My sabbatical does mean that after six incredibly rewarding years, I have stepped down as the director of the Elliott School of International Affairs Middle East Studies Program and the Institute for Middle East Studies. The Institute is now back in the very capable hands of founding director Nathan Brown, ably assisted by Associate Director Shana Marshall. If you have any questions about the program, ask them!
My primary project for the next few months is finishing The New Arab Wars: Uprising and Anarchy Across the Middle East, my new book set to be published by Public Affairs in the spring. I will have much more to share about this book soon. In the meantime, if I'm not tweeting much, declining media or reviewing invitations, or not attending events, that's why.
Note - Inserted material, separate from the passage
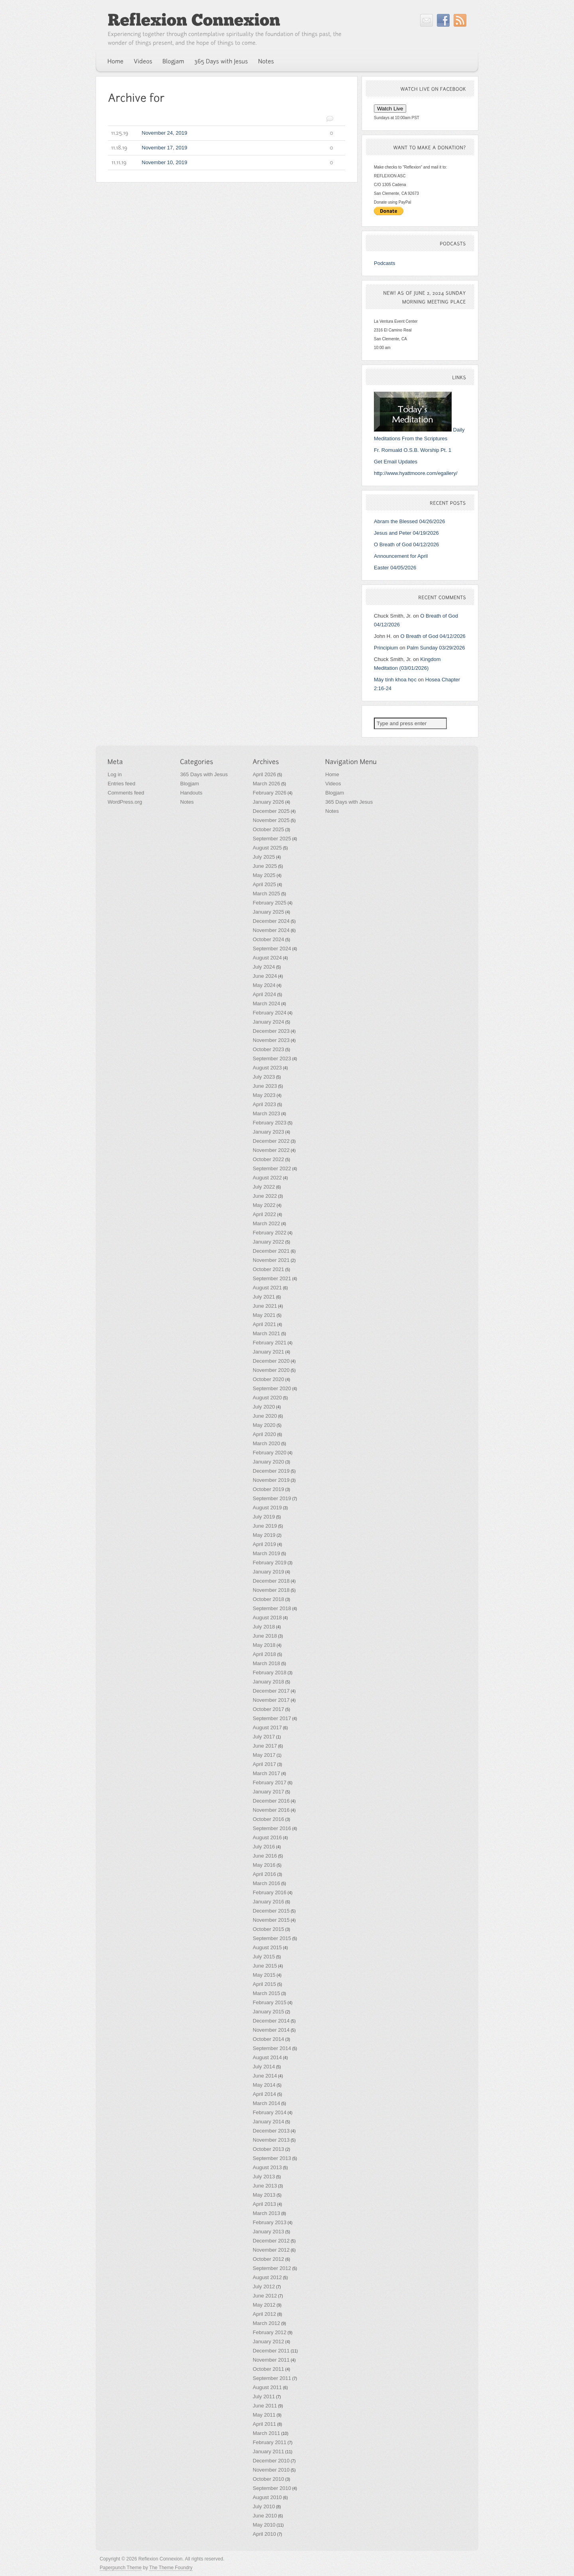 This screenshot has width=574, height=2576. Describe the element at coordinates (270, 1453) in the screenshot. I see `February 2020` at that location.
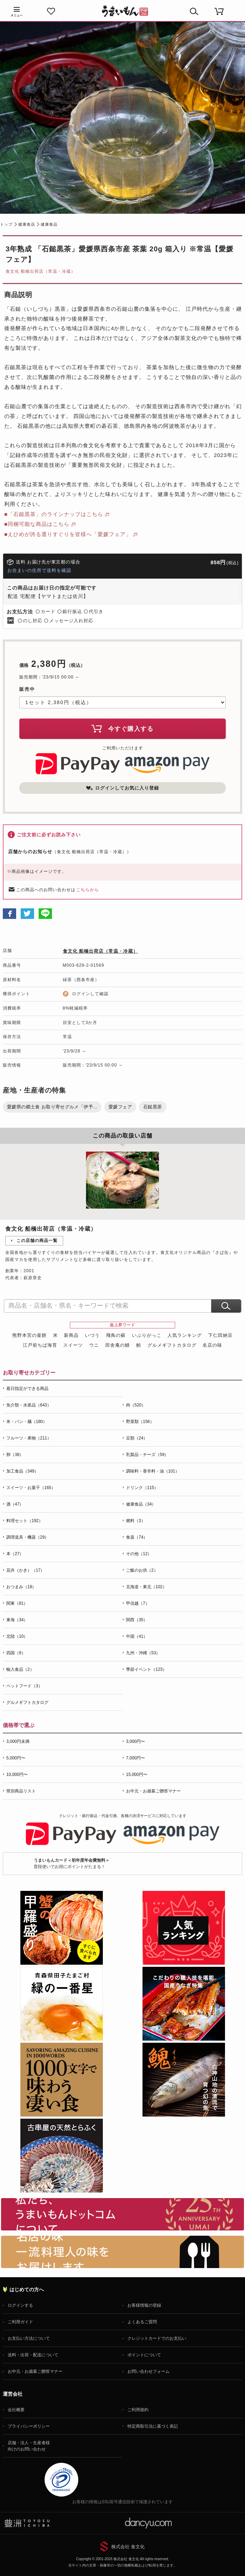 The width and height of the screenshot is (245, 2576). What do you see at coordinates (144, 2305) in the screenshot?
I see `お客様情報の登録` at bounding box center [144, 2305].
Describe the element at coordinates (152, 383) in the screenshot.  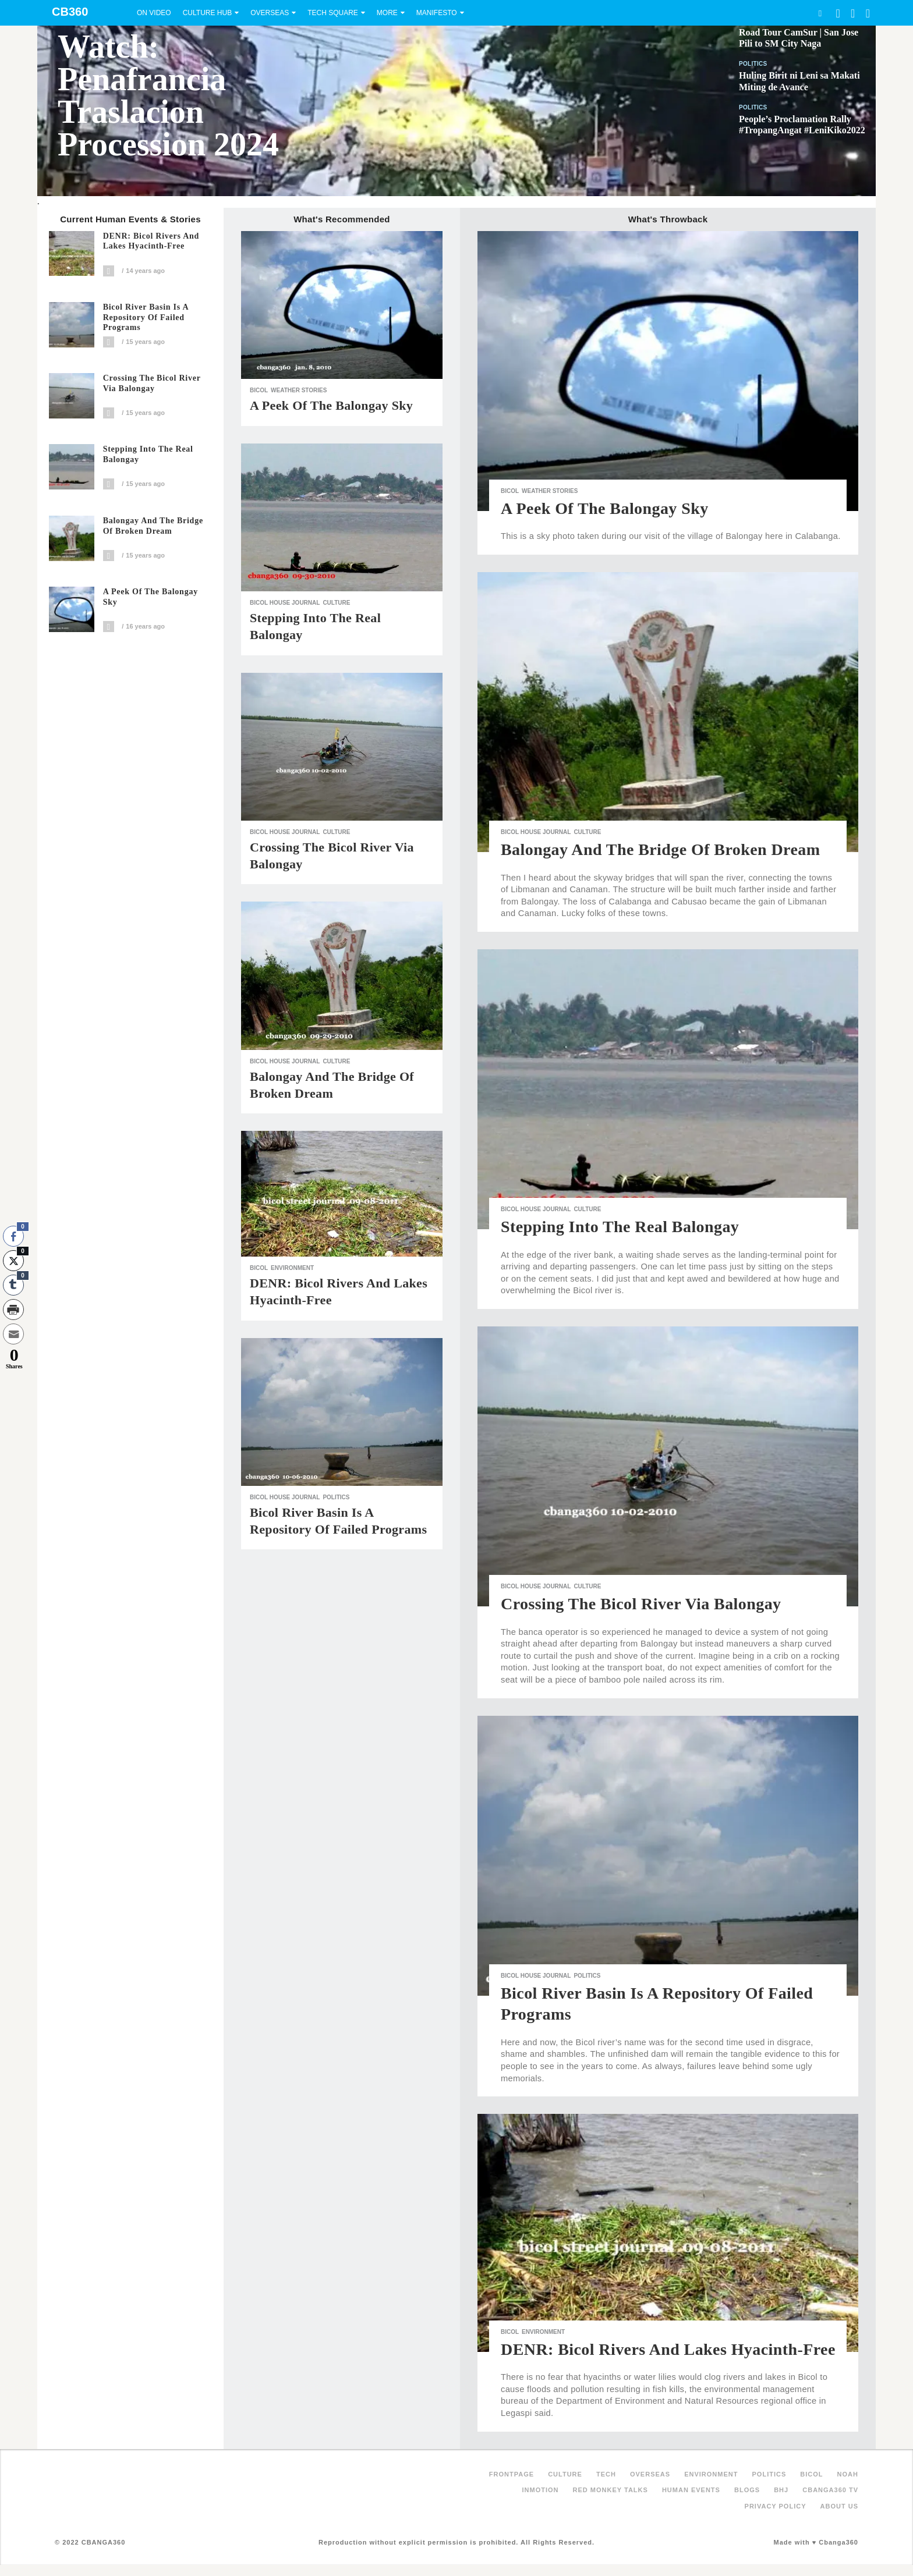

My sabbatical isn't the only big professional change. I am thrilled to announce that I have joined the Carnegie Endowment for International Peace as a nonresident senior associate. I will be working with the Middle East Program on a broad range of issues related to Arab politics. I couldn't be more excited about joining the outstanding Carnegie team, or about some of the projects we have in the works.
The only downside to joining Carnegie is that I have had to end my long affiliation with the Center for a New American Security. CNAS has been a fantastic home for many years, and I am deeply grateful to all the great people there for the support and the opportunity to publish substantive reports which hopefully made a difference on policy towards Syria (2012's Helping Syria Without War, 2013's Syria's Hard Landing, and 2014's The Tourniquet), Iran (2011's Upheaval), public diplomacy and counter-terrorism (2010's Rhetoric and Reality, which really should have gone by the Biggie-inspired original title Silence and Violence), and public diplomacy (2009's America's Extended Hand, with Kristin Lord). A million thanks to all the great scholars, policy practitioners and staff who worked with me over the years at CNAS.
By the way, have you noticed my awesome semi-new "To Abu Aardvark From Cerebus the Aardvark" avatar? This is a Dave Sim original commission and I love it. Thanks, Dave!
I launched Abu Aardvark as a stand-alone, pseudonymous blog almost exactly thirteen years ago. An awful lot has changed since then, and at this point I barely blog at all. Still, in terms of Dave Sim's 300 issue, 27 year Cerebus the Aardvark epic, Abu Aardvark is still only somewhere around the Jaka's Story/Melmoth interlude between the climax of Church and State and the launch of Mothers and Daughters. That's not a bad place to spend a sabbatical.